SYNTAXIN OF PLANTS 81 regulates fatty acid desaturation by mediating Acyl Carrier Protein Desaturase 5 during seed development in Arabidopsis thaliana.

Abstract

Lipids are essential for building cells and are used as important seed reserves. Fatty acids (FAs) are the key structural units of lipids, forming their hydrophobic tails in triglycerides and phospholipids. FA synthesis starts in plastids and is completed in the endoplasmic reticulum (ER). SYNTAXIN OF PLANTS 81 (SYP81), a Qa-soluble N-ETHYLMALEIMIDE SENSITIVE FACTOR attachment protein receptor (Qa-SNARE), regulates vesicle trafficking between the ER and Golgi apparatus, yet its role in FA synthesis is unknown. Here, we examined the expression of SYP81 during Arabidopsis thaliana seed development and found that the syp81 mutation reduced Acyl-Acyl Desaturase 5 (AAD5) accumulation in plastids of Arabidopsis embryonic cells and thus significantly decreased unsaturated FA production.
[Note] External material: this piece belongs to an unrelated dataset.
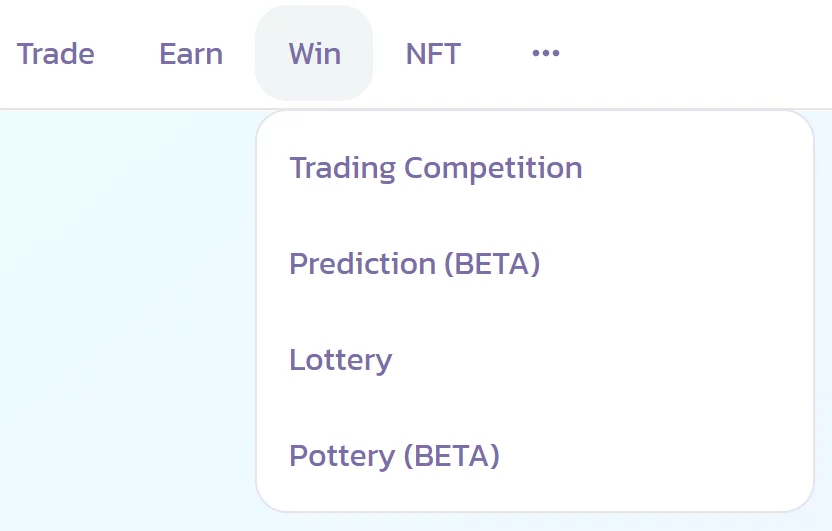Screen dimensions: 832x531
Task: Visit the Pottery beta option
Action: click(x=394, y=456)

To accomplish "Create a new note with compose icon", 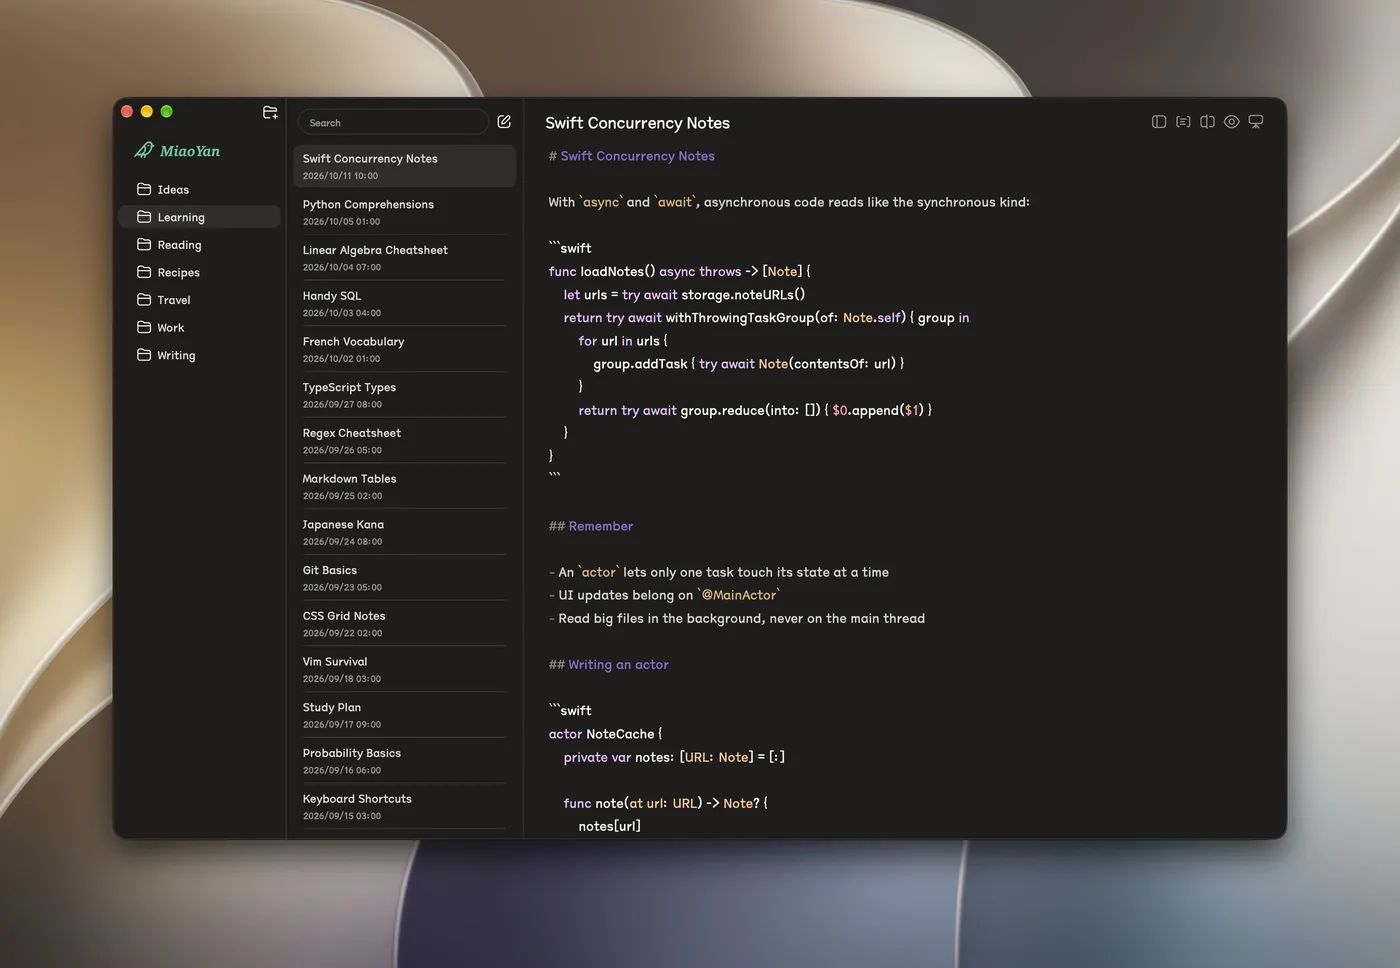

Pull-down experiments identified possible interactors with SYP81, including various Stearoyl-Acyl carrier protein Desaturases (SADs), notably AAD5, and Translocons at Outer envelope membranes of Chloroplast (TOCs), especially TOC33. To validate these interactions, CoIP, yeast-two-hybridization assays, and bimolecular-fluorescence-complementation experiments were performed. The results of these experiments supported the interaction between SYP81 and AAD5, as well as SYP81 and TOC33. Based on these findings, a model was proposed, suggesting that pre-AAD5, recruited by SYP81, translocates from the ER to the plastids through the TIC-TOC complex mediations. Within the plastids, pre-AAD5 then matures into its catalytically active form, enabling subsequent FA desaturation.